15 Jul 2021 | 20:41 UTC

Western US faces upside risk to gas-fired burns in hot, dry August forecast

Highlights

Rockies, PNW at 50%-60% risk for hotter temperatures

Southwest power burn averages record 5.1 Bcf/d in H1 July

SoCal city-gate cash price tops $8/MMBtu this summer

More record gas-fired power burns could be in store for the Western US this summer with toasty temperatures and dry conditions likely to continue for the region in August, according to an updated month-ahead outlook from the National Weather Service.

In a broad western region stretching the Northern Plains and the desert Southwest to the Pacific Coast, states will face as much as a 60% risk for above-average temperatures in August, the Weather Service said in its monthly forecast published July 15.

Most of the continental US will see at least a 33%-40% risk for warmer-than-average weather next month, except the lower Mississippi River Valley region, Texas and the Gulf Coast, the agency said. Drier-than-average conditions will likely affect most of the Dakotas, the Rocky Mountains and the Pacific Northwest.

The August forecast is strikingly reminiscent of the hot and dry weather conditions experienced across the western US over the past six weeks, which have pushed electric cooling demand toward record highs and fueled a regionwide rally in spot natural gas prices.

Demand, prices

Across the desert Southwest, including California and Nevada, gas-fired power burn has averaged a record 5.1 Bcf/d this month – the highest ever for the first half of July, S&P Global Platts Analytics data shows.

Last month, temperatures in the Pacific Northwest climbed to over 100 degrees Fahrenheit – even in coastal cities like Portland. During the late-June heatwave, power burn demand in the Northwest climbed to a single-day record high for the region at nearly 1.7 Bcf/d.

Elevated cooling demand has even tested the electric grid further south in California where an official call for additional capacity was made earlier this month by the state's Public Utilities Commission, the California Energy Commission and the California Independent System Operator.

Southern California has been among the hardest-hit corners of the state. Earlier this month, gas demand in the SoCal Gas service footprint alone climbed to over 3 Bcf/d marking its highest for early July since summer 2017.

Strong demand in Southern California has already lifted cash prices at the SoCal Gas city-gate to as high as $8/MMBtu this summer. Month-to-date, spot prices there have averaged nearly $5.60/MMBtu. Higher benchmark gas prices at the Henry Hub aren't entirely to blame. In July, cash basis at the SoCal city-gate has averaged $1.92 – sharply higher compared with last summer's H1 July average of just 14 cents, S&P Global Platts data shows.

Outlook

Over the next two weeks, power burn demand in the US Southwest is forecast to average 4.95 Bcf/d. In the Pacific Northwest, demand should ease modestly to an estimated 900 MMcf/d – down from average levels at over 1 Bcf/d in the first half of July, Platts Analytics data shows.

Moving into August, both regions and especially the Pacific Northwest will see more upside risk for elevated power burns and higher gas prices, based on the Weather Service forecast.
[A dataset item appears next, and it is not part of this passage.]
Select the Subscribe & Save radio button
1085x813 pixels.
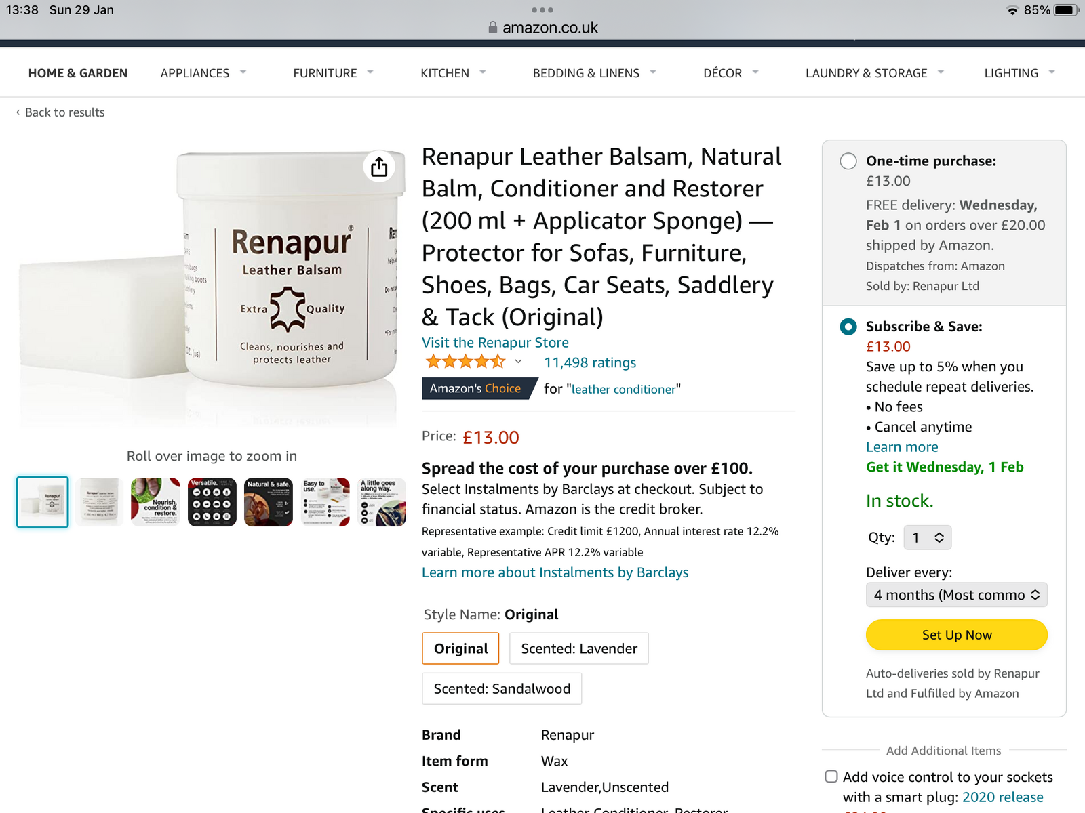[x=848, y=327]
Gas markets in the West are already bracing for that seeming inevitability.

At the SoCal Gas city gate, August calendar-month forwards are currently trading above $7/MMBtu. The month-ahead forward price is down from an annual high at over $7.50 in late June but remains elevated by historical standards.

At the PG&E city-gate in northern California, August forwards have followed a similar upward trajectory this summer with prices most recently settling at just over $5/MMBtu. At the northernmost West Coast hub of Sumas, located at the border with Canada, prices are also elevated this summer with August forwards currently trading at close to $4/MMBtu, S&P Global Platts' most recently published M2MS data shows.